- Developers: Colossal Pictures Electronic Arts
- Publisher: Electronic Arts Studios
- Producers: Don Howe Sally Bentley
- Designers: Jim Simmons Michael Kaplan John Sanborn
- Writer: Michael Kaplan
- Composer: Patrick Gleeson
- Platforms: MS-DOS, PlayStation, 3DO
- Release: DOS NA: December 1995; EU: 1995; PlayStation NA: April 4, 1996; EU: April 1996; 3DO NA: 1996; EU: 1996;
- Genre: Interactive movie
- Mode: Single-player

= Psychic Detective (video game) =

1995 video game

Psychic Detective is an interactive movie video game released in 1995 for MS-DOS and converted to PlayStation and 3DO. It was written by Michael Kaplan and directed by John Sanborn.

==Gameplay==
Psychic Detective is generally presented in first person (except during cut scenes), with icons appearing at intervals on the screen signifying people and objects Eric can interact with. Each game generally takes about 45 minutes to play, however multiple plays are required in order to uncover all aspects of the storyline, and there are a dozen alternate endings possible; depending upon the choices made by the player, many different storylines are uncovered, including one that occurs if the player makes no choices and simply watches events unfold. Occasional cut scenes timed to occur at certain points break the storyline into chapters, but which cut scene is viewed depends upon Eric's actions. The endgame portion of Psychic Detective breaks from the linear narrative and involves Eric playing a surreal board game against the villain.

==Plot==
The game is set in San Francisco where the player assumes the role of Eric Fox (Kevin Breznahan), a psychic who earns his living doing a magic act in a seedy nightclub. One night, he is approached by the exotic Laina Pozok (Beata Pozniak), who senses that Eric is more powerful than he imagines. She trains Eric to "hitch hike" into people's minds. He sees what his subject sees, and hears what his subject hears; meanwhile, his body continues to interact with the world around him in an "automatic pilot-like" state. Laina hires Eric to attend a wake being held in honor of her father, who has died under mysterious circumstances.

The game begins when Eric enters the Pozok household, and is given the choice to remain in his body, or hitch hike aboard any one of a number of characters he encounters. Eric also has the ability to pick up objects and take a psychic reading of them, providing more clues to help solve the Pozok murder case. Before long, Eric is embroiled in a conspiracy involving a powerful religious cult, spies, and family intrigue, and he also has to deal with his growing romantic attachment to Laina.
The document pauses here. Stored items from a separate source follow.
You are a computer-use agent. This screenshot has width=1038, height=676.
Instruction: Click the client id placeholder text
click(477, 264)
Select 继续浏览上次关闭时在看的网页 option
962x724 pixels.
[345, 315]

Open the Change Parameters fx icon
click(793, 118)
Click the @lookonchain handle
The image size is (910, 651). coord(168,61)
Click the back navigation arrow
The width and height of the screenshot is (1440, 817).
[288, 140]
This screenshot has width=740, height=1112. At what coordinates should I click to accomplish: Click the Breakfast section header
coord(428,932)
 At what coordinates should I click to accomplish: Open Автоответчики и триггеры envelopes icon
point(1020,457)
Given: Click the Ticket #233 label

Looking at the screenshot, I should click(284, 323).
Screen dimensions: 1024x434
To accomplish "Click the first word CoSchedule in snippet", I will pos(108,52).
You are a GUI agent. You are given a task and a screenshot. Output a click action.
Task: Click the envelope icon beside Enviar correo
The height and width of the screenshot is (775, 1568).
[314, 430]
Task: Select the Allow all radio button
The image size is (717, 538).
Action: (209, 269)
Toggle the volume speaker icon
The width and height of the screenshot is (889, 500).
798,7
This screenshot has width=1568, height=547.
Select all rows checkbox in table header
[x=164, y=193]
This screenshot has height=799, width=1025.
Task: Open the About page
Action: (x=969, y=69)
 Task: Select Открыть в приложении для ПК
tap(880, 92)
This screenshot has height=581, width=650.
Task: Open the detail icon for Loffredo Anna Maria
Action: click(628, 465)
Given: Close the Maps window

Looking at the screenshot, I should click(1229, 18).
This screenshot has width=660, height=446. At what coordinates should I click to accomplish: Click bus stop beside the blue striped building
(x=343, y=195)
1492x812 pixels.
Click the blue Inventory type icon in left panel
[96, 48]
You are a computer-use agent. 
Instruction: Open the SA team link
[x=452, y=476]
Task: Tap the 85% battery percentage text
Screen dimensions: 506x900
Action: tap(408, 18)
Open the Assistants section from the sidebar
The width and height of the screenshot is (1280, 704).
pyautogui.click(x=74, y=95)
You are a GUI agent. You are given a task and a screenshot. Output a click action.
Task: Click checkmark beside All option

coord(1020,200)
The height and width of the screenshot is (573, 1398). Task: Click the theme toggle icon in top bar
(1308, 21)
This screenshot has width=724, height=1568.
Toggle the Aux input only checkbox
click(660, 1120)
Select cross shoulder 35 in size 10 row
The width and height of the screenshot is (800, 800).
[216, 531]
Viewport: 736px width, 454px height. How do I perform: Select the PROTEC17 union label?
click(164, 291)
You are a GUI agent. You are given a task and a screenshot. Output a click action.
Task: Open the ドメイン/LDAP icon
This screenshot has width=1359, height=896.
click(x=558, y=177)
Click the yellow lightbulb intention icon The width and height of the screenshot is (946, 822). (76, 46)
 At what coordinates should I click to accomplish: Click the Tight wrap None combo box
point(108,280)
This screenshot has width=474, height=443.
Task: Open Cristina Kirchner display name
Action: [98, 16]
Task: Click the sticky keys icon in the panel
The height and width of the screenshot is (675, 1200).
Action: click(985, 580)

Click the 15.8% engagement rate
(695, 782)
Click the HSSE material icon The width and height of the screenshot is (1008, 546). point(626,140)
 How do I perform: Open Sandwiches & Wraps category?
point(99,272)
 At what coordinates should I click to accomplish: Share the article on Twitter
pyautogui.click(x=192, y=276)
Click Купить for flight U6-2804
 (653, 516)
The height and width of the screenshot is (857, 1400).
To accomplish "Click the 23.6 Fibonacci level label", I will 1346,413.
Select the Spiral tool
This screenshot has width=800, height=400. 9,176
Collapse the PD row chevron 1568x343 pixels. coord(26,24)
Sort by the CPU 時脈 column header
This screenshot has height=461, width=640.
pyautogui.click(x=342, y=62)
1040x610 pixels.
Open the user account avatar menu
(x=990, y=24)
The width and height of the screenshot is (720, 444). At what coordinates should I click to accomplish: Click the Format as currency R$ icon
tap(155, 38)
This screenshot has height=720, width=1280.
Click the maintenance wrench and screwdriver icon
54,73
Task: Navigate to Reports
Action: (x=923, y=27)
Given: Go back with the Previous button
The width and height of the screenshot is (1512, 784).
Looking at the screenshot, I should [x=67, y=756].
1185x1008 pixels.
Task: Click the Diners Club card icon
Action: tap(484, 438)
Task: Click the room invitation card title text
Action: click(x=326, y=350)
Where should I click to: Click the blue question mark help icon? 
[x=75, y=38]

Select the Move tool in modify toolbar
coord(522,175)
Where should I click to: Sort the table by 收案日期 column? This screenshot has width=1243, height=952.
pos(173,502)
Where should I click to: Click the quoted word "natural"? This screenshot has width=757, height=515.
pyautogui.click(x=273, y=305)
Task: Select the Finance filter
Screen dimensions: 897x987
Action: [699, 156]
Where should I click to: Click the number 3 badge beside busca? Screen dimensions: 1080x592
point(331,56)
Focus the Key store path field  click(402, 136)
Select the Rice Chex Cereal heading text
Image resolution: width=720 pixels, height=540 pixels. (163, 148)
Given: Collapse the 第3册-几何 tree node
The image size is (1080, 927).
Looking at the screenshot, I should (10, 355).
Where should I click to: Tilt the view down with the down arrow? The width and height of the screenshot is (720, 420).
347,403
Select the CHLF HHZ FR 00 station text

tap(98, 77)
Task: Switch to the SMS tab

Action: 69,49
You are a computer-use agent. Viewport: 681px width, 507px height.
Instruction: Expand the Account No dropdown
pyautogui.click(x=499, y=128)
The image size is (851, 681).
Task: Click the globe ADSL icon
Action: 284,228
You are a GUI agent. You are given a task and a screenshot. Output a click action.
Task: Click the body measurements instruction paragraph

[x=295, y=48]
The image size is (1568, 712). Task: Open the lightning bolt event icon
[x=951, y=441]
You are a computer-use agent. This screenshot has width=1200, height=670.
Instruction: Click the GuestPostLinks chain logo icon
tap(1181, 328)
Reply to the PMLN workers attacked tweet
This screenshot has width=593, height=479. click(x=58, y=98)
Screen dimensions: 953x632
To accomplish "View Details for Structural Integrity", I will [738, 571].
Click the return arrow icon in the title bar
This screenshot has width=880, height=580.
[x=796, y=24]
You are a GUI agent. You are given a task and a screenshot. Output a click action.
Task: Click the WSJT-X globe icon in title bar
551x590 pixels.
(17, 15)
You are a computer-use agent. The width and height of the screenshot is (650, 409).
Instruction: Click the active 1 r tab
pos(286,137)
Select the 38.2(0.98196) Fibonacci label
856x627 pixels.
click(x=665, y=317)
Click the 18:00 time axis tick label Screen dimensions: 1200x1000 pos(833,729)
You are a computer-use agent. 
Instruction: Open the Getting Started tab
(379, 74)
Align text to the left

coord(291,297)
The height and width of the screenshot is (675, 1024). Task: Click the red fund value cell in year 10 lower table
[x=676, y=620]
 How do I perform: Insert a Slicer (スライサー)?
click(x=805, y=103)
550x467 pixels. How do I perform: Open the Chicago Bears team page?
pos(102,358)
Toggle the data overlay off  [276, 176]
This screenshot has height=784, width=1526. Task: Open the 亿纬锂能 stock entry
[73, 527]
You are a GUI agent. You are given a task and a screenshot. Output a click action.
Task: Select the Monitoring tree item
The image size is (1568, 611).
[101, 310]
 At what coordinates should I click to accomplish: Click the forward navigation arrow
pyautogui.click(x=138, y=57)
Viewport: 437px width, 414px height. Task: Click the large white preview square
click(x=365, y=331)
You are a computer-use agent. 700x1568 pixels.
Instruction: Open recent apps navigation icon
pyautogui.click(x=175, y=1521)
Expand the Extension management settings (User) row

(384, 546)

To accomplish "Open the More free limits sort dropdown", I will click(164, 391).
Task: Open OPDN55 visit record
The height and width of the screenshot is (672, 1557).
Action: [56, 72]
Occasionally throughout the game, Eric obtains access to "psychic collectors" which amplify his abilities and allow him to affect the moods and attitudes of the people around him, but at a cost.

== Development ==
Psychic Detective was the brainchild of producer Jim Simmons, but the project ultimately involved nearly 200 people: 21 game developers at EA Studios, 80 film crew, and 95 actors.

The filming of the video sequences was handled by Colossal Pictures. The footage was shot on location in San Francisco and Oakland, California on twenty days over roughly six weeks.

According to John Sanborn, development took over two years: three months of brainstorming, six months of writing, and one year of editing and programming. The individual segments were edited in Adobe Premiere and authored in a proprietary Electronic Arts software.

==Release==
The game was released on the PC, PlayStation and 3DO.

Live action footage from Psychic Detective was edited together to create a short film that was shown at a film festival in the mid-1990s.

==Reception==
The game received mixed reviews on its first release. Arinn Dembo, writing for Computer Gaming World, gave the game 4 stars. GameSpot gave the PC version a 4.7, calling the game "innovative", but asserting that the overabundance of interaction and storyline branches turns the experience into a confusing mess. They concluded "Instead of being like a good movie enhanced by interactivity, Psychic Detective is a more like a movie... clouded with interactive options that eventually detract from the project."

GamePro gave the 3DO version a positive review, calling it "an entertaining interactive mystery game with an adult sensibility." They found the game an engaging challenge due to the need to be head-hopping in the right person at the right time and listen carefully to the complex dialogue, and praised the sharpness of the full-motion video graphics.

Reviewing the PlayStation version in Maximum, David Hodgson complimented the uniqueness of the "more 'adult' storyline", but contended that full-motion video-based games are not worth playing regardless of gameplay or content. He scored it 2 out of 5 stars. GamePro, while warning that the game is strictly for older players, praised it for having a good murder mystery, "Clean full-motion video (although mostly in a small-screen format), great sound, and more fun than Snowjob."